La Corte dei conti, Sez. Basilicata, con deliberazione n. 95/2025, nell’esaminare i dati e le informazioni contenute nel questionario relativo al rendiconto dell’esercizio finanziario 2023 di un Comune, ha evidenziato che l’accumulo di depositi presso un soggetto diverso dal Tesoriere dell’ente, oltre a costituire una illegittimità determinata dalla violazione dell’art. 209, comma 3, del Tuel e del paragrafo 4.2 dell’allegato 4/2 del d.lgs. 118\2001, incide sulla liquidità disponibile dell’ente. In una tale situazione potrebbe accadere che, pur avendo l’ente disponibilità liquida presso conti correnti postali, sia utilizzata la cassa vincolata o si faccia ricorso all’anticipazione di tesoreria, innescando un meccanismo di sofferenza e di gestione non virtuosa dell’ente. In secondo luogo, si evidenzia come il ricorso all’anticipazione di tesoreria, pur in presenza di liquidità presso conti correnti postali, generi il pagamento di interessi ingiustificati che potrebbero, dunque, essere forieri di danno erariale”.

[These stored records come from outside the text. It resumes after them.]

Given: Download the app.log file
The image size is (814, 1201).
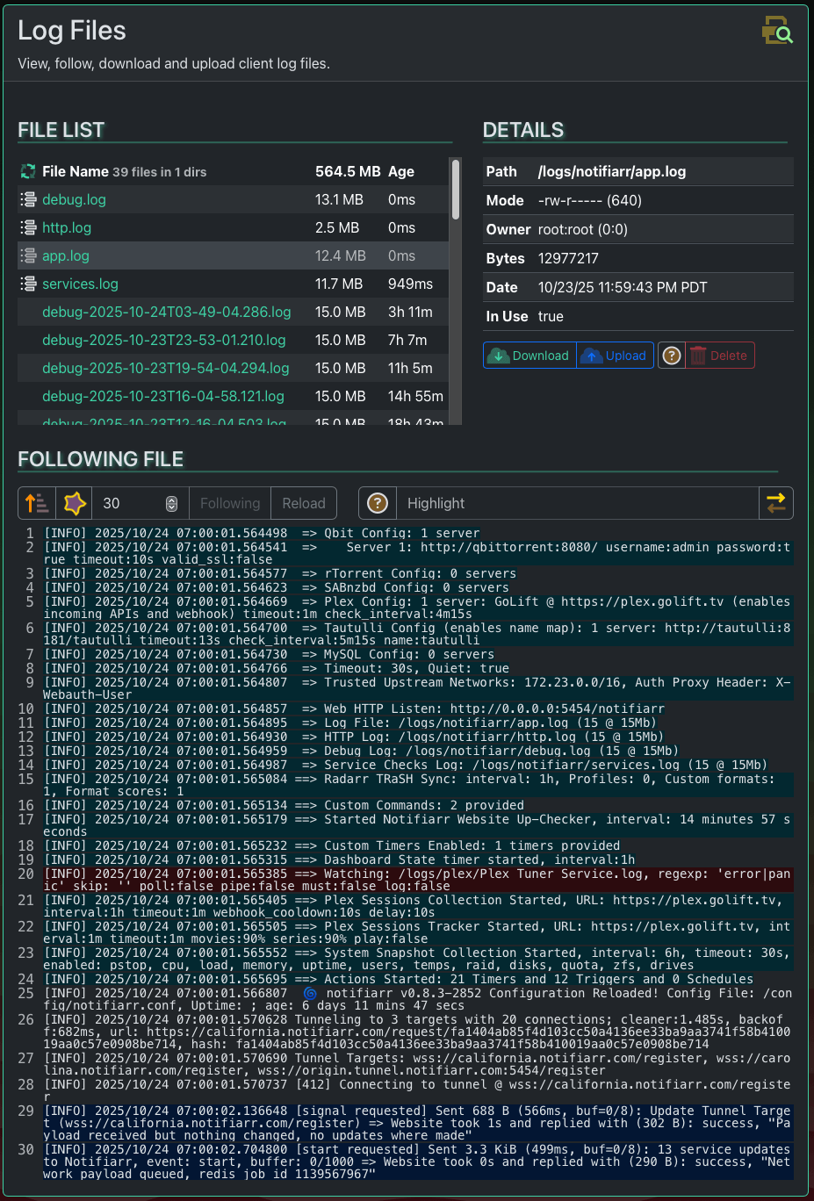Looking at the screenshot, I should tap(529, 356).
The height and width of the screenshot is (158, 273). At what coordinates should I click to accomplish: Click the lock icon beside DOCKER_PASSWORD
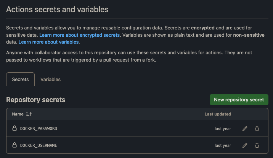14,129
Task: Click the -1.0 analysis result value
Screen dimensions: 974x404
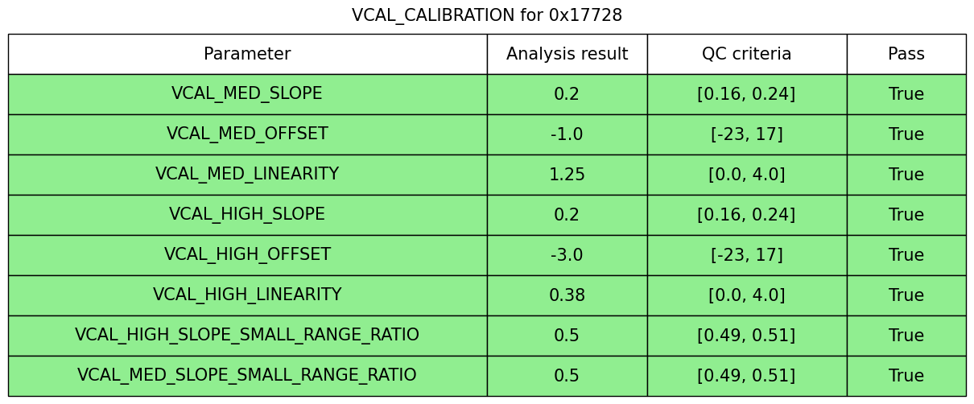Action: (x=567, y=134)
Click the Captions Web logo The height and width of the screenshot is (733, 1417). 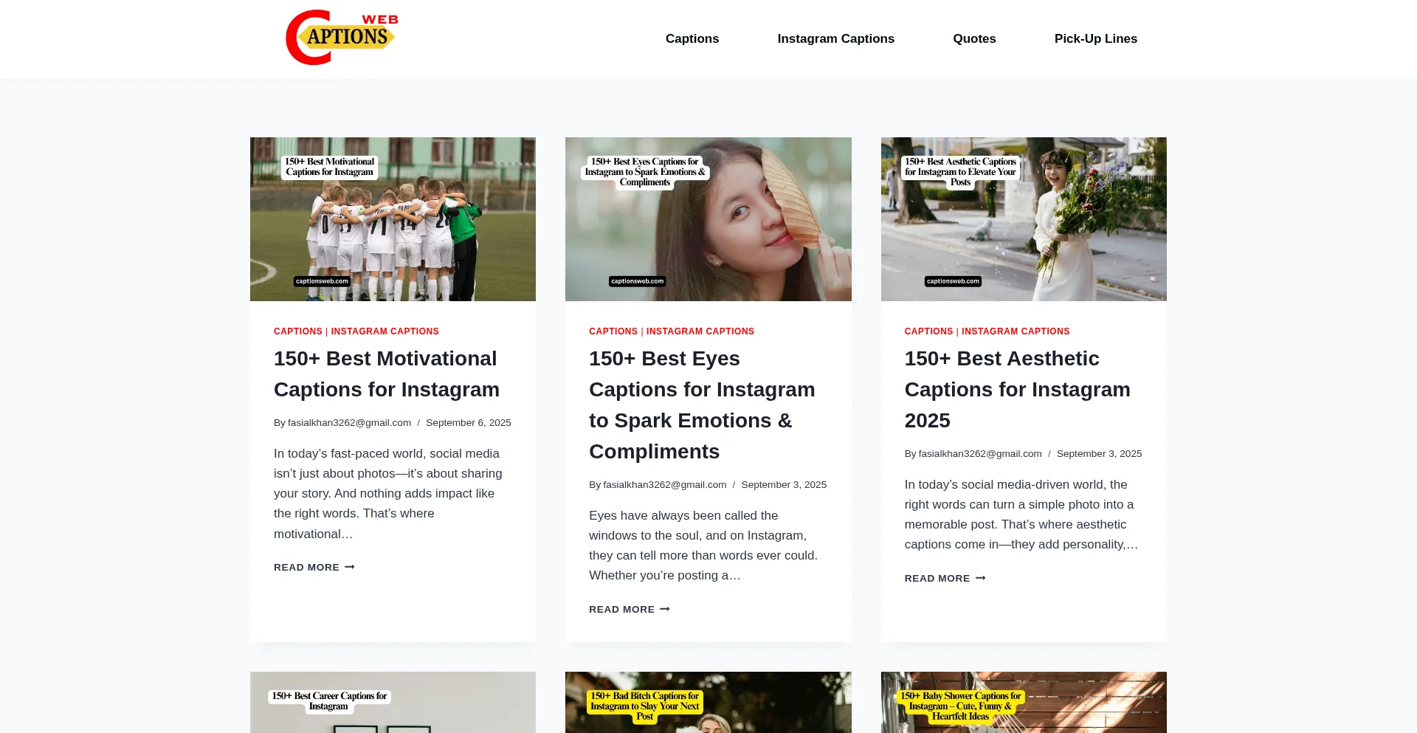(x=342, y=38)
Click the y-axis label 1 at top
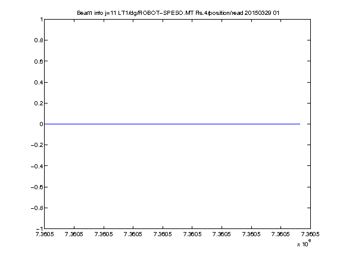The width and height of the screenshot is (343, 257). click(41, 20)
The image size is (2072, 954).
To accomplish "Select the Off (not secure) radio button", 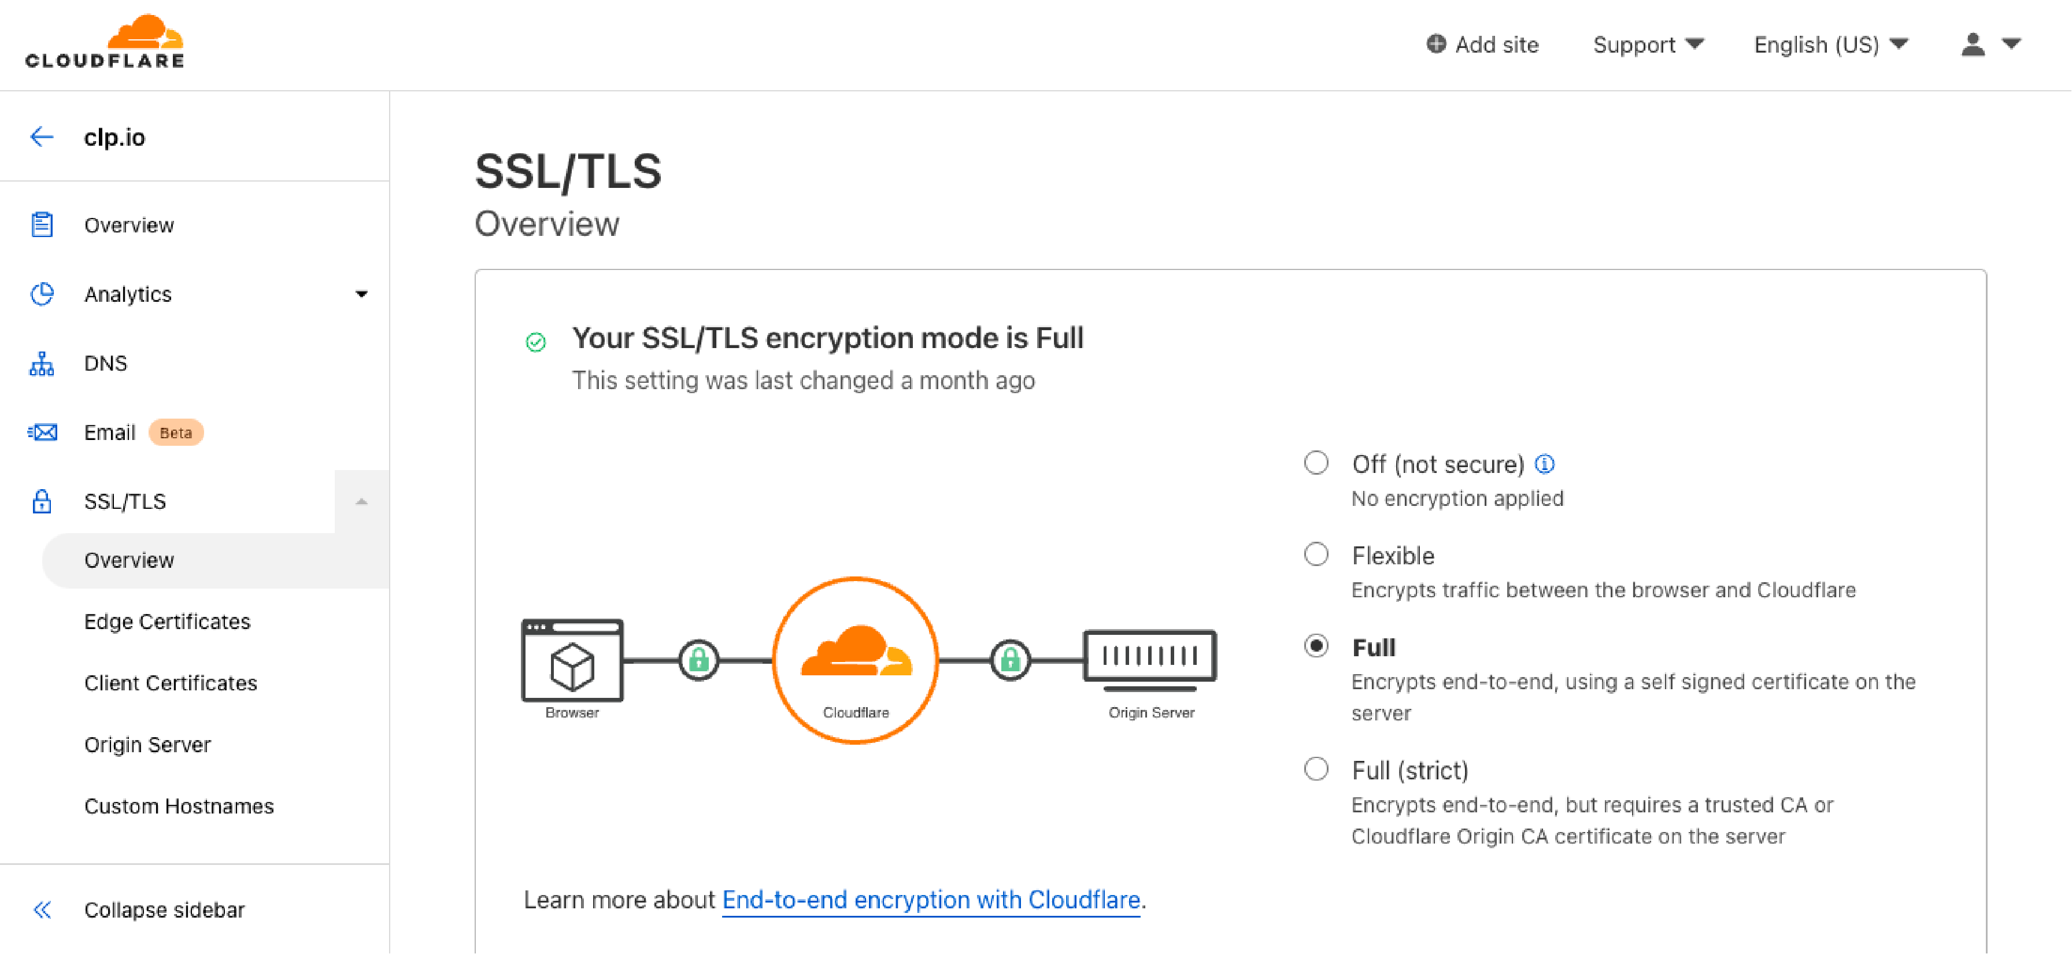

Nel caso di specie, è emerso che i residui attivi incassati alla data del 31.12.2023 in conti postali ammontavano ad euro 1.992.931,49, riconducibili principalmente ai proventi da sanzioni amministrative per violazione di norme al codice della strada (autovelox) riversati sul conto corrente postale a fine 2023. La Sezione ricorda che il principio contabile applicato concernente la contabilità finanziaria, Allegato n. 4/2 al D.lgs. n. 118/2011, al paragrafo 4.1, dispone espressamente che le modalità di attuazione della riscossione devono rispettare, tra gli altri, l’obbligo del versamento degli incassi in tesoreria entro termini definiti dal regolamento di contabilità, non superiori ai 15 giorni lavorativi, salvo quanto previsto dall’art. 1, comma 790 della legge 27 dicembre 2019, n. 160 per i conti bancari dedicati alla riscossione delle entrate.